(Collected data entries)
------

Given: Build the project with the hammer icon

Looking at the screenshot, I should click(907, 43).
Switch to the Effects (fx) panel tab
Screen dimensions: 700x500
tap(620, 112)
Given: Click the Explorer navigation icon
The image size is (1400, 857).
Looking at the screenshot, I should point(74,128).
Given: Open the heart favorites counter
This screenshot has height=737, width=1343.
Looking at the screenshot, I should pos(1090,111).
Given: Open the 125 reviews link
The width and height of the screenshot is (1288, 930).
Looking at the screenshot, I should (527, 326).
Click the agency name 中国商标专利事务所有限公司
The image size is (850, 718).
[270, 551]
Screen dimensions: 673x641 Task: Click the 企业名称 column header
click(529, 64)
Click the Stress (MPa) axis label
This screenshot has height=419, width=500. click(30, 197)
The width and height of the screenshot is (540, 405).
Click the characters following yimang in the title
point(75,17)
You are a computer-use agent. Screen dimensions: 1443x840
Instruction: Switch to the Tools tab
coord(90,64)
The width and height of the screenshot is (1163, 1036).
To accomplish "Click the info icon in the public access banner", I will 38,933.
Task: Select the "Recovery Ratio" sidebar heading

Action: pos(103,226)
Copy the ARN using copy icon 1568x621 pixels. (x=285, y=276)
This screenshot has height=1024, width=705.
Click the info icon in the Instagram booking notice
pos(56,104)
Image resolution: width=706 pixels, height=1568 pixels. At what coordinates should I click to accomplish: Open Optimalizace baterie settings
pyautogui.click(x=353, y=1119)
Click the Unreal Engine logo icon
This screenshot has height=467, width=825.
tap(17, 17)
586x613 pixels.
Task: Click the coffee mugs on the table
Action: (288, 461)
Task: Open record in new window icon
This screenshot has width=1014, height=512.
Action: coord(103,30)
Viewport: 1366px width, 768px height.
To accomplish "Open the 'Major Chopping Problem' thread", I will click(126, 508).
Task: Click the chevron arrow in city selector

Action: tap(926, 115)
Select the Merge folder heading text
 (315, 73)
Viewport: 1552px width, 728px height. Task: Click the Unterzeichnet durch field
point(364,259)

------

PROBLEM REQUIREMENTS. Taking the entries above, write out exactly the lines starting with the line containing "Screen dimensions: 700x500" and going on through the line containing "You are a computer-use", both included, and nothing else.

COMPLETED TASK.
Screen dimensions: 700x500
tap(620, 112)
Given: Click the Explorer navigation icon
The image size is (1400, 857).
Looking at the screenshot, I should point(74,128).
Given: Open the heart favorites counter
This screenshot has height=737, width=1343.
Looking at the screenshot, I should pos(1090,111).
Given: Open the 125 reviews link
The width and height of the screenshot is (1288, 930).
Looking at the screenshot, I should (527, 326).
Click the agency name 中国商标专利事务所有限公司
The image size is (850, 718).
[270, 551]
Screen dimensions: 673x641 Task: Click the 企业名称 column header
click(529, 64)
Click the Stress (MPa) axis label
This screenshot has height=419, width=500. click(30, 197)
The width and height of the screenshot is (540, 405).
Click the characters following yimang in the title
point(75,17)
You are a computer-use agent. Screen dimensions: 1443x840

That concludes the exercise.